This week, as I am buried in essay drafts and other deadlines, I can’t help but think of the little speech I gave my students about the drafting and revising process.
“You’re not expected to simply revise typos and neaten up sentence structure,” I told them. “I want you to be willing to re-vision your papers and the content of your argument.”
Re-vision, not revise.
Build on possibilities, not problems.
Every September I latch on to the idea of a fresh start, the same desire for a new beginning (“this year will finally be my year”) that has escaped me since childhood. Usually, I’m so focused on the prospect of a calamity-free year that by the beginning of August I am ready for fall.
This year, a summer filled with the usual infection-y mess and an assortment of unusual new medical issues left me burnt out with appointments and tests, sick of spending money on chronic health issues, and physically and emotionally drained by August’s end—just when I should be refreshed and energized for a new academic year.
So that’s how I started the semester, apprehensive and longing for the summer that wasn’t, and supremely doubtful a clean September slate was in my future.

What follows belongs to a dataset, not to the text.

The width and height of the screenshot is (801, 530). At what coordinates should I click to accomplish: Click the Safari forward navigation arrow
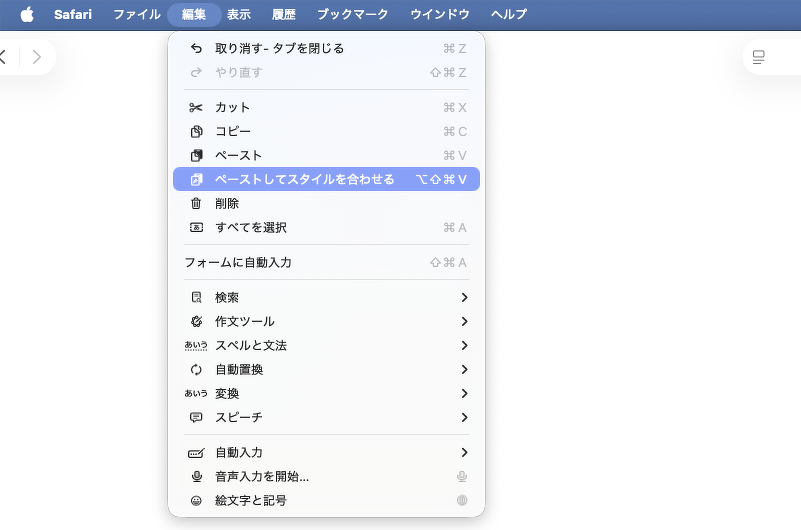pos(37,57)
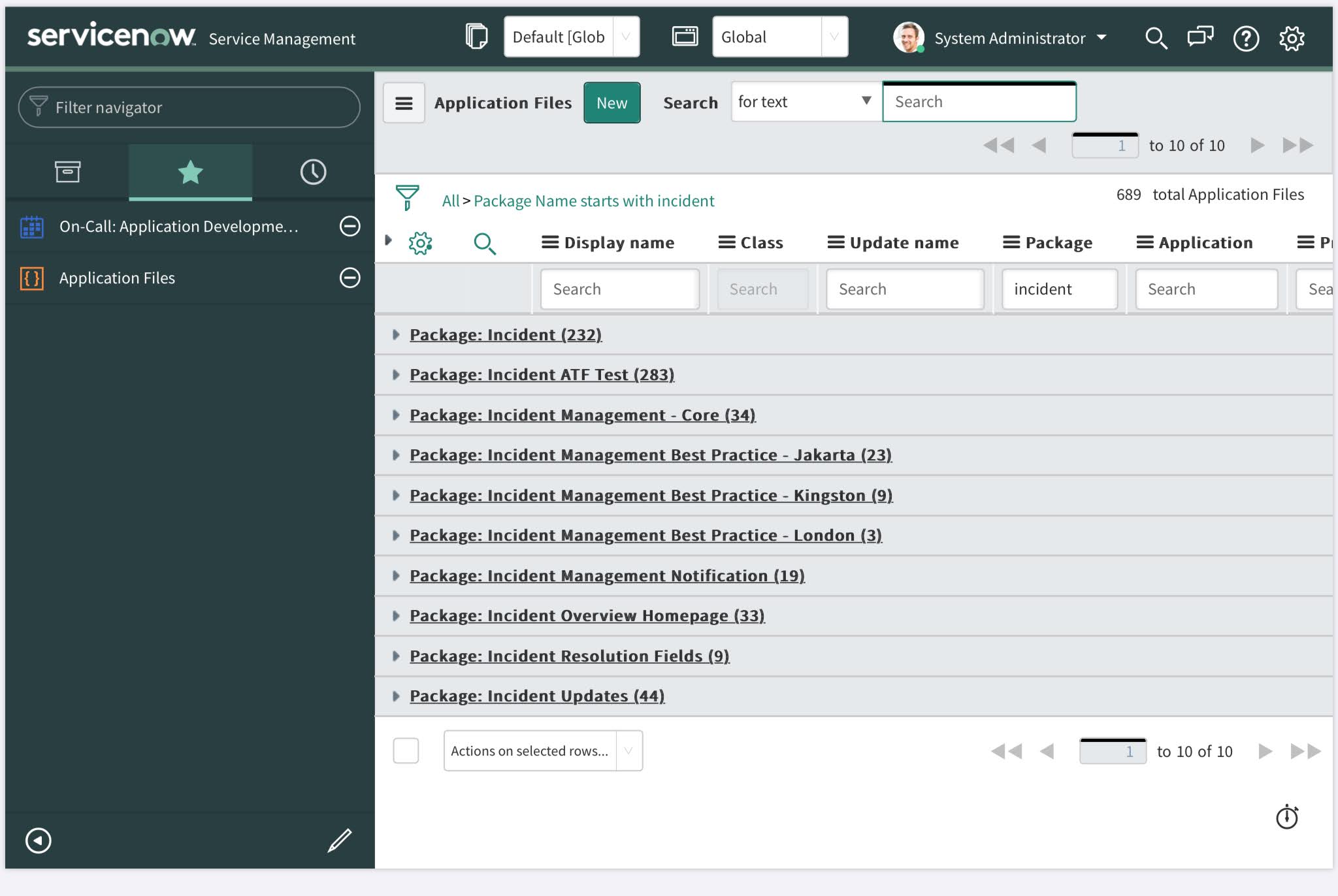
Task: Switch to the Favorites star tab
Action: click(x=189, y=172)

I can’t change (or revise, as it were) the blur of symptoms that was most of my summer, nor can I make the answers that explain the symptoms come any easier, but I can re-vision my situation.
And that’s what I’ve started doing. I am less concerned with immediate answers than I am with accomplishing necessary tasks for each day. I’m enjoying a new schedule and a new routine and even though I’m juggling several different projects, I am happier when in constant motion. I’m prioritizing my many doctor appointments so the most essential ones get my time and energy (and, more importantly, don’t draw out my resentment). I’m open to the idea of a fresh start, but I’m realizing I don’t need one to keep moving forward.
It’s similar to the idea of keeping an open mind when dealing with doctors I wrote about recently, as well as the importance of changing the chronic routine when it comes to wellness and nutrition.
But this September, I’m not just thinking about doctor-patient dynamics or diversifying our whole foods repertoire. I’m talking about something more fundamental: re-visioning the possibility of, well, possibilities.
And with that, my August angst seems like such a long time ago.